« Le bon sens est la chose la mieux partagée ».
Ce n’est pas moi qui le dis, c’est Descartes.
Pour le philosophe cartésien, le bon sens serait un sixième sens dont chacun disposerait dès la naissance et qui viendrait s’ajouter aux cinq autres. Autrement dit un sens inné supplémentaire.
Une maxime rassurante selon le sens qu’on lui attribue. Cela pourrait en effet signifier que tout le monde possède cette qualité. Nous serions donc tous et toutes spontanément, naturellement, pourvu(e)s de bon sens.
Mais que met-on derrière cette capacité particulière qu’est le bon sens ?
Et qu’en est-il dans l’entreprise ?
C’est précisément l’objet de cet article.
Il n’est pas rare d’entendre certains s’exclamer, lors d’une réunion ou d’un rendez-vous professionnel : « c’est du bon sens ». Comme pour dire qu’il n’était pas forcément besoin de longs développements, de beaucoup d’arguments pour en arriver là, mais simplement de faire preuve de « sens pratique » pour aboutir à une évidence. Donc, un peu de réflexion et le tour est joué !
Le bon sens se résumerait à prendre une décision parce qu’elle nous semble manifestement la bonne, parce que tout parait irrémédiablement converger « en ce sens » ?
Avez-vous remarqué à quel point ce mot « sens » revient, à quel point il est présent, aujourd’hui, dans l’entreprise ?
Lorsque j’anime des séminaires relatifs au Changement, le sens est au cœur de tous les débats.
Souvent on reproche à l’entreprise et à ceux qui ont mis en place les changements de ne pas avoir suffisamment communiqué, de ne pas avoir anticipé comme il aurait fallu et enfin et surtout, de ne pas avoir donné du sens au changement. Et sans avoir donné ce précieux sens, on prend bien sûr le risque d’avoir beaucoup plus de réfractaires et de ce fait de ruiner un projet d’entreprise.
Pour ceux qui prennent les décisions, elles apparaissaient comme essentielles, s’imposant d’elles-mêmes. C’étaient des décisions de « bon sens ». Pour ceux qui doivent les vivre, ce n’est pas aussi facile. Ils ont besoin d’explications, qu’on leur donne les clefs qui leur permettront de comprendre et dans le meilleur des cas d’adhérer.

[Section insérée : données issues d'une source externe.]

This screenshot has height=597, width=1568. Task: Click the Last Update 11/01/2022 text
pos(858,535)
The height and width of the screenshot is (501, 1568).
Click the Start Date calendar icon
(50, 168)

Si on se réfère à la fameuse génération Y, on sait à quel point cette génération est constamment en quête de sens. Pour les jeunes appartenant à cette catégorie, impossible d’être de simples sujets exécutants. Ils sont perpétuellement en attente de sens. Et qu’on ne s’avise pas de se contenter de leur dire : « tu dois le faire parce que ça fait partie de ta mission » ou pire « n’essaie pas de comprendre, fais ce qu’on te demande ». C’est à coup sûr un refus et un turn over important qui se profile à l’horizon…
N’oublions pas que « Y » en anglais se prononce « Why ». On aura compris qu’on est face à la génération du « pourquoi » et derrière ce « pourquoi » c’est bien le sens qu’on interroge.

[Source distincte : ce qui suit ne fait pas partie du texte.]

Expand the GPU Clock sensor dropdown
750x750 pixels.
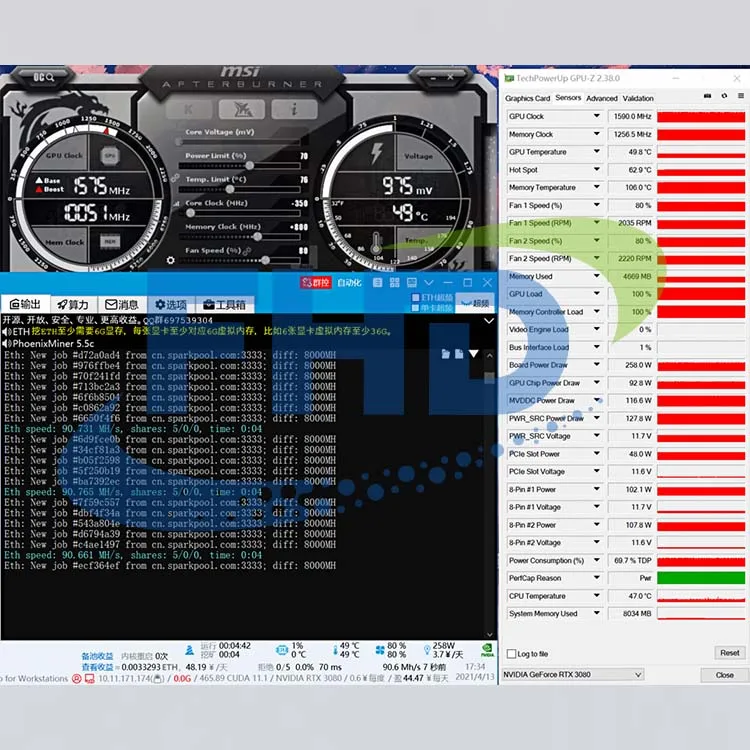[x=597, y=116]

On a beau dire que c’est nécessaire, que c’est utile, que c’est comme ça qu’on doit faire et pas autrement, cela ne leur suffit pas !
Soyons honnête… Nul besoin d’appartenir à la génération Y, pour apprécier de savoir pourquoi telle ou telle décision qui impacte notre quotidien professionnel était nécessaire. Nous avons tous et toute cette envie d’être « mis dans la boucle ».
Peut-être que, dans bien des cas, nous serions plus réceptifs si l’on nous expliquait pourquoi on doit aller dans le sens qui nous est imposé.
Le bon sens, ce serait donc, dans une situation donnée, d’aller… dans le bon sens ! Le sens, c’est à la fois ce qui est sensé, c’est à dire « raisonnable » et c’est en même temps une direction. Faire preuve de bon sens, c’est laisser parler la raison et aller dans la bonne direction.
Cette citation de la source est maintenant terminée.